The service I migrated to Nim manages around 100k concurrent mostly long-lived WebSocket connections. These WebSocket connections are opened by client apps (Android, Windows desktop, etc) and are used to receive realtime events.
I wrote the new WebSocket server using Mummy, Ready and JSONy. I wasn't quite sure what to expect for performance but have been pleasantly surprised.
The new Nim server has now been running for a week now on a single 2 vCPU + 16GB RAM VM. This VM is behind a load balancer for HTTPS termination, the same kind of setup as described in my previous post.
With 100k open WebSocket connections, the new server's CPU and RAM usage are both under 10% (~7.5%ish). This is pretty great.
While I don't have 1 million production WebSocket connections to prove it, this provides a solid indication that Nim + Mummy can handle 1M+ WebSocket connections on a single small VM which is quite cool.
The server is also not just sitting there idle either, every minute over 200k messages are sent to clients (most of these are simple heartbeat messages).
Considering this new Nim server has been humming along without any issues for the past week I am ready to say the migration has been a success.
I have now put Nim and Mummy into production serving both a lot of HTTP request traffic and a lot of WebSocket connections. Since everything has performed really well in both cases it is pretty easy to say I am happy with the results I have achieved with Nim.
Why does this matter to you?
Thanks for giving this a read and good luck with your own Nim adventures.

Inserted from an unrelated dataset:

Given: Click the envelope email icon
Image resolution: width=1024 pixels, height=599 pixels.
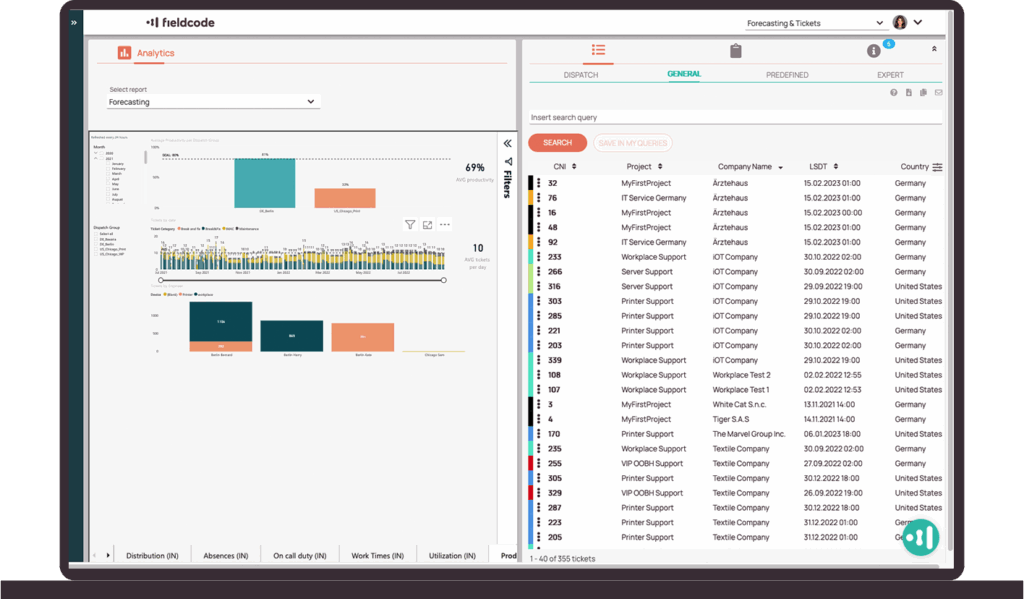Looking at the screenshot, I should (938, 93).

Considering this new Nim server has been humming along without any issues for the past week I am ready to say the migration has been a success.
Congrats! Could you give any insights into the previous system and how it compares to the new Nim codebase? It'd be cool to know what factors led to the re-write as well, like was it performance or maintenance costs.
It sounds very interesting. Can I ask technical question - did you compare with async solution?
Because even if it is loong-running websockets - it is still 100k+ threads with context switch and, probably, most of the time websocket is just waiting.
I like Mummy's idea to have simple interface without async, but still interesting to compare with async
There is not 100k+ threads.
There is 1 Mummy socket thread and 2 worker threads for the HTTP Upgrade requests. Then there is 1 thread receiving on a Redis pubsub connection and 1 thread handling heartbeat intervals.
In total there are 5 threads and this need does not scale with number of connections.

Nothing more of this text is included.